● WHAT THE TASK REQUIRES: Filter the listing below, keeping every line that holds "text".

● DATA FOR ANALYSIS:
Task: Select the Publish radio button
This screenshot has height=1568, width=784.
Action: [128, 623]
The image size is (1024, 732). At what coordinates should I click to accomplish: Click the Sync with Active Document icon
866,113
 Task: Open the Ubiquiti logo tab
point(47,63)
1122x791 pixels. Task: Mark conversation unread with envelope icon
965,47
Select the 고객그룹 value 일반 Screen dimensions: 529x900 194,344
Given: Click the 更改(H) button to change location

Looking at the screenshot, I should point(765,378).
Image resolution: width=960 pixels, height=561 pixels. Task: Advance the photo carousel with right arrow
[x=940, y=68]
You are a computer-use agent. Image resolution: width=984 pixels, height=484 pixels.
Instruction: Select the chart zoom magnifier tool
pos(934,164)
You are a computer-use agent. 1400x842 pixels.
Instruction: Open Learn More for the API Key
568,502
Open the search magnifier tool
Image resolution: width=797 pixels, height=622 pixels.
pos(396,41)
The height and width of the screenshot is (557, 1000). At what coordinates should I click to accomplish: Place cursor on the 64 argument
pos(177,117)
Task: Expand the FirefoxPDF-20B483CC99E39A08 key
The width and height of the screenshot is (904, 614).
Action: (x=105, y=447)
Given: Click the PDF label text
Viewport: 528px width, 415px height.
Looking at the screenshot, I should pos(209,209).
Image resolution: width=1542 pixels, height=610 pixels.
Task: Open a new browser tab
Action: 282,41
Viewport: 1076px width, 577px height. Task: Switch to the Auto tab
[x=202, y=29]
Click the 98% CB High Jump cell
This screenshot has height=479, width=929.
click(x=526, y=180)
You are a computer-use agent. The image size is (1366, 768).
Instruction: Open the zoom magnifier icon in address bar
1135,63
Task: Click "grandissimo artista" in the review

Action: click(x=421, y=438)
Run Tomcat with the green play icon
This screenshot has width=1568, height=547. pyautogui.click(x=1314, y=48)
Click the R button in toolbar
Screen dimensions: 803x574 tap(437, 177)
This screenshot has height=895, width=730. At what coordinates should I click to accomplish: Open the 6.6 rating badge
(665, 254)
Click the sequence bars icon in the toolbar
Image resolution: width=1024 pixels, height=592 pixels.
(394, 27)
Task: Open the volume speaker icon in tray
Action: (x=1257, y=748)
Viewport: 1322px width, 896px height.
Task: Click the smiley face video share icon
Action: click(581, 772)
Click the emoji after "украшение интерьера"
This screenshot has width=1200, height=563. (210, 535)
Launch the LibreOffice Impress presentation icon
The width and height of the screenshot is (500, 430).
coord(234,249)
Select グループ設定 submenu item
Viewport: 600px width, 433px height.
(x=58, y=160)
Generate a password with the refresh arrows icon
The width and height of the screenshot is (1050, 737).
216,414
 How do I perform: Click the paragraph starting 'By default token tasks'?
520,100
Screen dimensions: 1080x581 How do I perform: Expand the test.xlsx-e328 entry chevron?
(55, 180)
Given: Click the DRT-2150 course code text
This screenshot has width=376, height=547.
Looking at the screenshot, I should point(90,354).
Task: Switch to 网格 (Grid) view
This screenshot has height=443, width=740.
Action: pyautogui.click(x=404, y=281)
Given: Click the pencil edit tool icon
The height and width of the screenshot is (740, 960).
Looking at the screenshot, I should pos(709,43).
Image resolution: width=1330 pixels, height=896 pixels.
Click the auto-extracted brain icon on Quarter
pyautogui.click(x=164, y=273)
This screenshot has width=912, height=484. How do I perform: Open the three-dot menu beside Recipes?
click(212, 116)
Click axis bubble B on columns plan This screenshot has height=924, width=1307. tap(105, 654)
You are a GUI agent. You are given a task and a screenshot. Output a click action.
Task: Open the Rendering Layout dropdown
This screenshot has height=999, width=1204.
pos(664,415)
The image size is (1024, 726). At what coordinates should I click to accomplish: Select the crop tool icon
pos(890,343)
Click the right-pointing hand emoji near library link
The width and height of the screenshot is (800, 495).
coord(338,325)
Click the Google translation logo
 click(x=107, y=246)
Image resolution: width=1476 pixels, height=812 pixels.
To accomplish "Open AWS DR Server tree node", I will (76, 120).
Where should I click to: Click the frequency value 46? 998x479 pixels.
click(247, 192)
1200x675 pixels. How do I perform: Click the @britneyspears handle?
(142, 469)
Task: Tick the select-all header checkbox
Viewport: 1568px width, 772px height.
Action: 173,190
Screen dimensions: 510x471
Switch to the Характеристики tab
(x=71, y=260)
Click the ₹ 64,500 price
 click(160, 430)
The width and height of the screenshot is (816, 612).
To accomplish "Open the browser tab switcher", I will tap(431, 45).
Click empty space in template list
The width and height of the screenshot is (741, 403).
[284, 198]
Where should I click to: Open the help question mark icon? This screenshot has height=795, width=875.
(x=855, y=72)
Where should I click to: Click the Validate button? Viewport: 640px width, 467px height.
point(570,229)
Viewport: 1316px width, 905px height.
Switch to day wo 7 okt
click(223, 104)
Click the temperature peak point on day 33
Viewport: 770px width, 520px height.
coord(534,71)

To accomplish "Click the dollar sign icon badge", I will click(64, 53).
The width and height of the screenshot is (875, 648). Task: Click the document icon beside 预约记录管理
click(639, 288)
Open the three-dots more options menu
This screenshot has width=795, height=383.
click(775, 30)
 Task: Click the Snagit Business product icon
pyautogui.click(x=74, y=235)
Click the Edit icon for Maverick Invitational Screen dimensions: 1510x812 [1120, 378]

● ANSWER FOR THE TASK:
Given: Click the PDF label text
Given: Click the DRT-2150 course code text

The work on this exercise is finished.